EU Pledges State Aid, Trade Tools to Help Chemicals Industry
(Bloomberg) -- The European Union pledged to use its trade defense powers and state aid measures to shield the continent’s chemicals makers from high energy costs and intensifying US and Chinese competition — a sign of the strain that one of the bloc’s most important industries is under.
The European Commission announced a strategy on Tuesday that would involve identifying critical chemicals at risk from what the bloc’s members deem unfair competition and setting up critical production sites to attract investment. Along with national governments, the bloc’s regulatory arm has been under pressure from the industry to prevent plant closures, eliminate investment barriers and ease regulatory pressure.
The long-awaited pledge for an overhaul comes just a day after Dow Inc. said it would shutter three plants in the continent, cut hundreds of jobs and take charges of as much as $790 million. The EU has seen an alarming loss of its share of the global chemicals market over the past decade. US plants are benefiting from the nation’s cheap energy bonanza at a time when Europe’s access to Russian gas has been severely reduced due to the war in Ukraine.

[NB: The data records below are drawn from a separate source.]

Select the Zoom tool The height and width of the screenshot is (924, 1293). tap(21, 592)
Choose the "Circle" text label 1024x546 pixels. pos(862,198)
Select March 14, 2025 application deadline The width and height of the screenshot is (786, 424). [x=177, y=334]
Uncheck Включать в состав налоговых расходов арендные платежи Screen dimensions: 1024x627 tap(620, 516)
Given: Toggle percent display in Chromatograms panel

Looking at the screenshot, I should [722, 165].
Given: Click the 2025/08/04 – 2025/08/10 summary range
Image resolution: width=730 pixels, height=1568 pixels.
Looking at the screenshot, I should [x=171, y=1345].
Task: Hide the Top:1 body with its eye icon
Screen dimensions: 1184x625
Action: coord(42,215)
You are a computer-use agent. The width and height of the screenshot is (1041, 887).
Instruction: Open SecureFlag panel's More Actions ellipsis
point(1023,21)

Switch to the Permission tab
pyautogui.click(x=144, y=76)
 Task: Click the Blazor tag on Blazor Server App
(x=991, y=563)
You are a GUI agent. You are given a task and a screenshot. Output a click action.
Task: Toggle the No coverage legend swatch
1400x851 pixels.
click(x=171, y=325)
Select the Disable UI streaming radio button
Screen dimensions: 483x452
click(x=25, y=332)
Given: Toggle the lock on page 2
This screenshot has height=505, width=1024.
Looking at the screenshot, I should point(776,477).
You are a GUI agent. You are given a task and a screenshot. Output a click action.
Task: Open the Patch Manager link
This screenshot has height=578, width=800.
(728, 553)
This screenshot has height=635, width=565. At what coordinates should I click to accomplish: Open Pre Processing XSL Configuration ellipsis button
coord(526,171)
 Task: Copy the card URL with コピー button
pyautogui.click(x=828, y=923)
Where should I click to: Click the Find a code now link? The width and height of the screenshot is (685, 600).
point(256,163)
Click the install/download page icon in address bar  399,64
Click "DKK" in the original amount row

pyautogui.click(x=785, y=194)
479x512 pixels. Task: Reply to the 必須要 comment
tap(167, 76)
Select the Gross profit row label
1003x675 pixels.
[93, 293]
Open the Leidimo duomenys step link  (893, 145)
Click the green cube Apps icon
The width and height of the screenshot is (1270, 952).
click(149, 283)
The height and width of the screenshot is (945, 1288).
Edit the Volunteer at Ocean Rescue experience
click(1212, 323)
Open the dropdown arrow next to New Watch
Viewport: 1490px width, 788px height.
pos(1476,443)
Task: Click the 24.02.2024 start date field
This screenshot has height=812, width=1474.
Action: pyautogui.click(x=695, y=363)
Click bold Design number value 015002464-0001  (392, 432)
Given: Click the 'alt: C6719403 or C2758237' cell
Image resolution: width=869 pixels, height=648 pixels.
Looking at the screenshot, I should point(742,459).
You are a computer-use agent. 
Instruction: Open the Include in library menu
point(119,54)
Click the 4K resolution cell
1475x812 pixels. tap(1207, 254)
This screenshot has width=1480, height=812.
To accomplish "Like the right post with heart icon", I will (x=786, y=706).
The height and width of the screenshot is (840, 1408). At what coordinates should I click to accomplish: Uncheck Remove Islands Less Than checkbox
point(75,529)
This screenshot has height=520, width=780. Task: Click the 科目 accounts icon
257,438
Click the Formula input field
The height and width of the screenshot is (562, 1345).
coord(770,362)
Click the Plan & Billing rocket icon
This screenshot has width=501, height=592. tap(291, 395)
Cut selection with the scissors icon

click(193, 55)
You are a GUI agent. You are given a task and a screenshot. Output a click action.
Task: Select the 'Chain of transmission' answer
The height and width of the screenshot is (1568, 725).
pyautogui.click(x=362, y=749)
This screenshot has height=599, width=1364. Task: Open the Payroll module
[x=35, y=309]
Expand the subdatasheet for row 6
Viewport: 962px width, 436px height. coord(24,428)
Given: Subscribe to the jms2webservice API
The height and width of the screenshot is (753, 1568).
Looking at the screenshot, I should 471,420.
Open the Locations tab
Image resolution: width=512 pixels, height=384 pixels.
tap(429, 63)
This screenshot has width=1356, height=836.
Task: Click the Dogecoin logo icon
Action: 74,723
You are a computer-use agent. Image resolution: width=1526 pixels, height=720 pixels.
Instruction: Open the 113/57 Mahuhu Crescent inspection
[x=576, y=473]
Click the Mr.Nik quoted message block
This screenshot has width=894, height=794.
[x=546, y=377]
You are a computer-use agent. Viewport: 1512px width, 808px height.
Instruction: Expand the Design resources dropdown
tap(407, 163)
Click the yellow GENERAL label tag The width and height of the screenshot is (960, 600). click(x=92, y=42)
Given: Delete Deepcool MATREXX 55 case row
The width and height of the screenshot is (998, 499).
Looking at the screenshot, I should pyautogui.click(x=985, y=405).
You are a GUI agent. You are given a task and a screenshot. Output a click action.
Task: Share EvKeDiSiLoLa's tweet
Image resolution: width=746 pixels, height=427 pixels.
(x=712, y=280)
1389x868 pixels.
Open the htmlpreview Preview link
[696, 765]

“Chemicals is the mother of all industries, with over 96% of manufactured goods relying on chemicals,” EU industry chief Stephane Sejourne said. “Today’s action plan on chemicals is our business plan to secure this critical sector’s future in Europe.”
Europe’s chemicals makers are heavily reliant on trade with the US, sending 37.7 billion euros of chemicals products across the Atlantic in 2023, according to the European Chemical Industry Council, better known as CEFIC. The trade group says the industry accounts for 1.2 million jobs.
Commission President Ursula von der Leyen has made competitiveness of Europe’s industry a key policy priority during her second term in office, vowing to support energy-intensive manufacturers during the bloc’s massive green overhaul.
The challenge she’s facing has become even bigger due to Trump’s reversal on US climate goals, the risk of a tariffs-driven trade war, and worries about Chinese subsidies.
The EU’s share of the global chemicals market stood at 13% in 2023, a drop of 15 percentage points in two decades, according to CEFIC.
As part of its strategy, the commission plans to update state aid rules to lower electricity costs for more chemical producers under the bloc’s carbon market. It also pledged fiscal incentives to boost demand for clean chemicals and proposed a package to simplify EU rules on chemical, cosmetic, and fertilizing products.
The plan for the chemical industry also sets out a future use case for per- and polyfluoroalkyl substances, or PFAs, that are also known as forever chemicals.
While stressing its commitment to minimize the emissions of those substances, the commission said it allow their continued use in “critical applications under strict conditions where no alternatives are available”.
“Our industry in Europe continues to face difficult market dynamics, as well as an ongoing challenging cost and demand landscape,” Dow chief executive Jim Fitterling said in a statement on Monday.